Assembler les pièces du puzzle

Pour conclure cette deuxième itération de l’autonomie du design je dirais que celle-ci peut-être espérée si plusieurs mises en perspectives et actions sont entreprises.

Une première mise en perspective est de comprendre l’histoire du design dans le concept de modernité pour découvrir les potentiels bagages logiques et conceptuels que reproduit la pratique : rationalisation, idéologie du progrès technique comme émancipation, l’homme mesure de toutes choses, séparation de Nature et Culture, etc. Ensuite il faut comprendre que ce bagage et sa reproduction constituent un impérialisme eurocentré et donc un facteur de colonisation culturel et social. Est-ce que la pratique de design qui entretient le mode de vie à l’américaine comme mode de vie par défaut n’est pas un puissant instrument de colonisation, par ailleurs totalement déconnecté du monde et de ses limites ?

Le design doit considérer les spécificités des territoires dans lequel il travaille et comprendre s’il est légitime d’y travailler ou non. À quoi sert d’être centré sur l’humaine si on ne le comprend pas en contexte ? De plus la pratique de design, historiquement industrielle, n’a été façonné que pour l’espace urbain, quid des espaces ruraux porteurs de nombreuses problématiques de transition mais pour lesquelles la pratique de design est inconsistante. Tout un chapitre du design est à écrire là…

Le design doit aussi s’émanciper du techno-positivisme ou solutionisme technologique qui trouvera ses limites bien plus vite que prévu face à un principe de réalité. Cette croyance est aliénante en ce qu’elle nous éloigne de la complexité humaine pour nous proposer une simplification du monde et donc un contrôle des imaginaires. Ces imaginaires sont souvent erronés quand on les met en perspective avec les limites de notre planète autant en termes de ressources que d’énergie. Cette voie est porteuse de peu de sens.
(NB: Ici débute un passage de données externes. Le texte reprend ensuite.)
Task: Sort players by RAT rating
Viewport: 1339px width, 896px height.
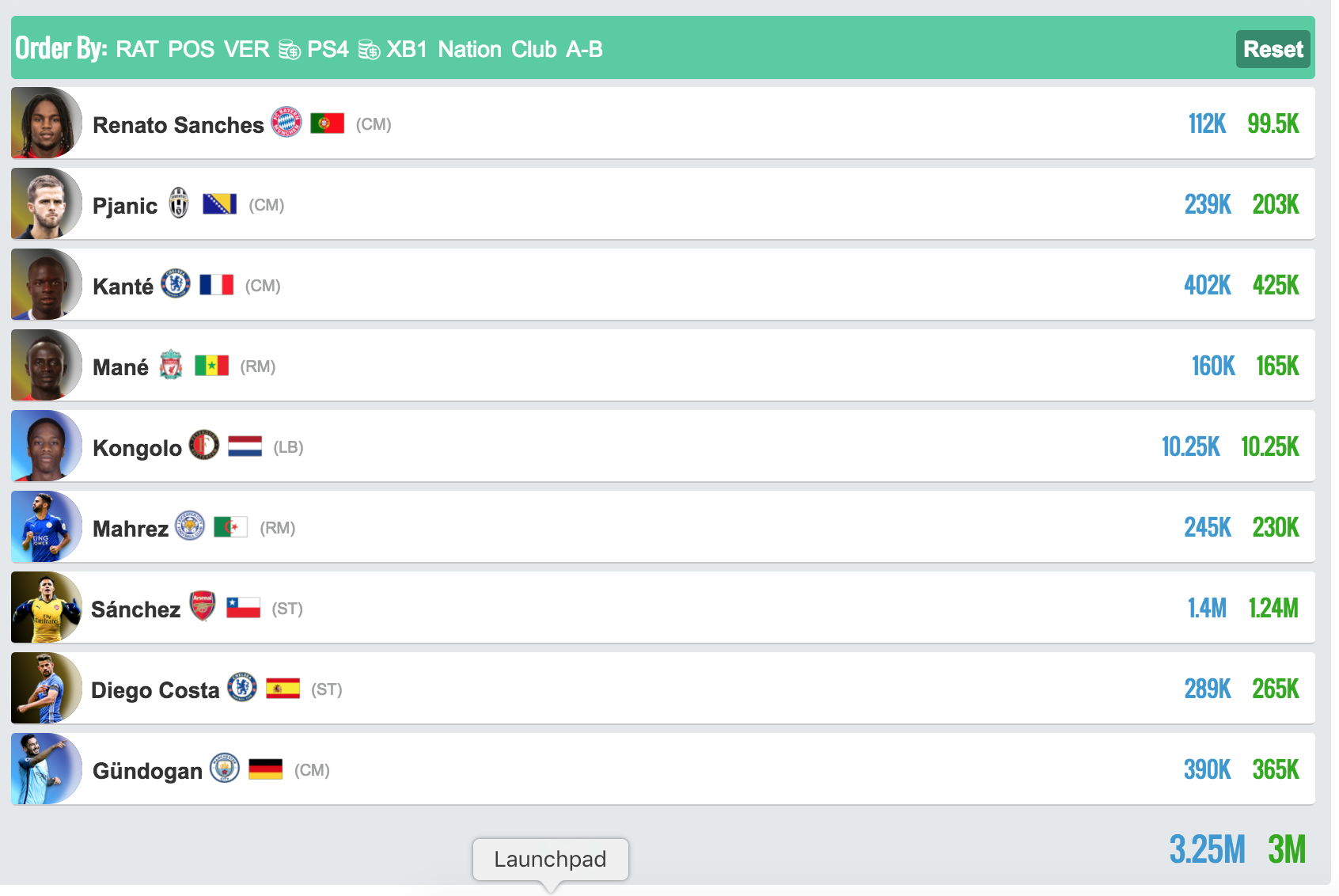Action: tap(137, 49)
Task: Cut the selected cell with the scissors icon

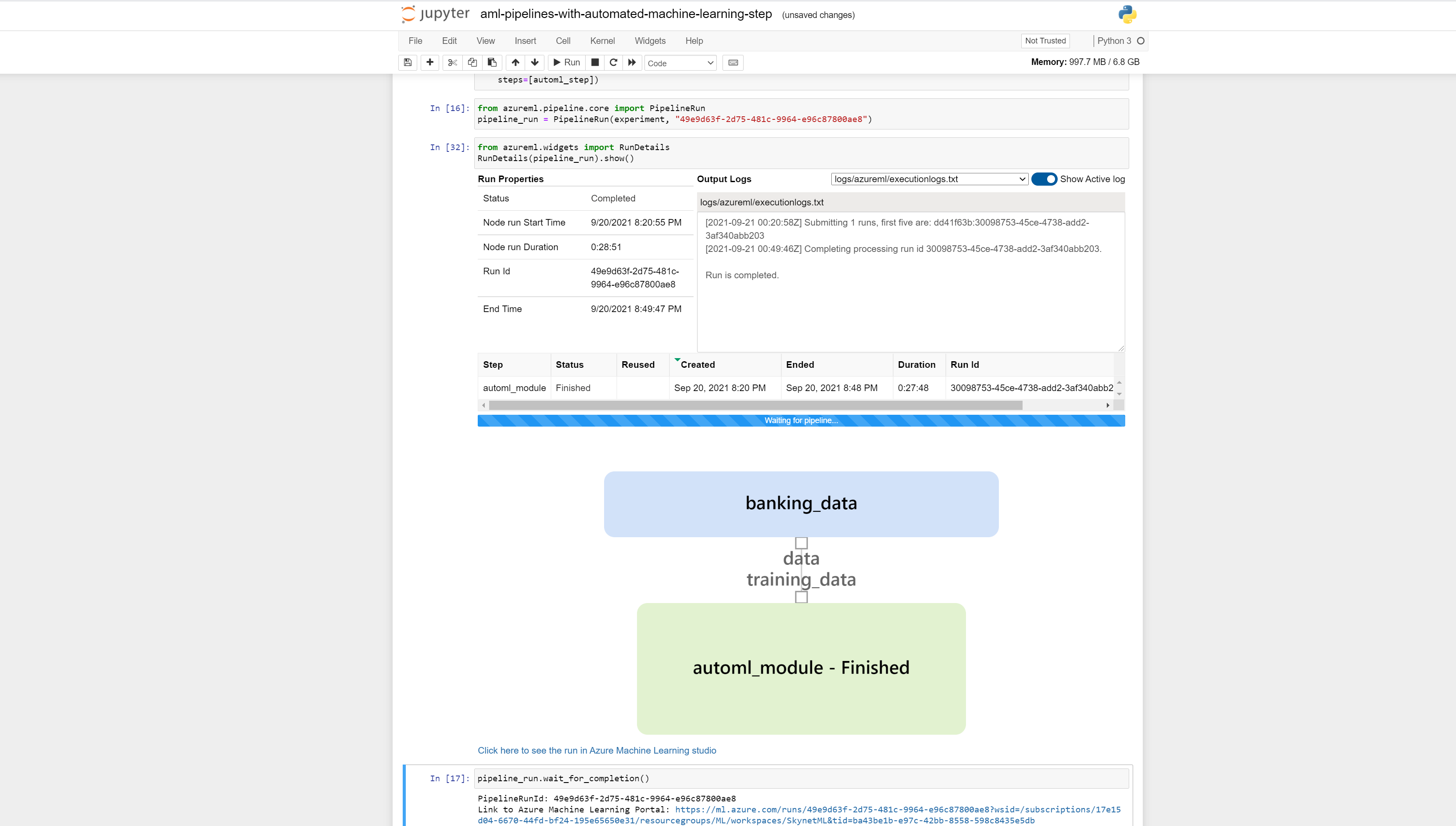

Finalement il faut dissiper un des plus gros pièges du design : “l’humain” pour lequel travaille le designer n’a jamais été humain, il ne s’agit que d’une persona fournie par la théorie économique néo-classique : l’être calculateur et rationnel qui cherche à maximiser son bonheur. Depuis des dizaines d’années le design a tenté de rendre cette persona humaine en lui fournissant applications et services rationnels avec des indicateurs et objectifs à accomplir et à mesurer (quantified self). L’expérience sensible est toujours loin, me semble t-il, des champs du design ‘mainstream’.

S’autonomiser revient ainsi à trouver son nouvel attracteur, ce nouveau contexte qui donnera du sens à la mise en politique de sa pratique pour le bien collectif. Paradoxalement, se rendre autonome ne revient pas à devenir indépendant ou à arrêter d’être dépendant, c’est tout simplement se découvrir interdépendant.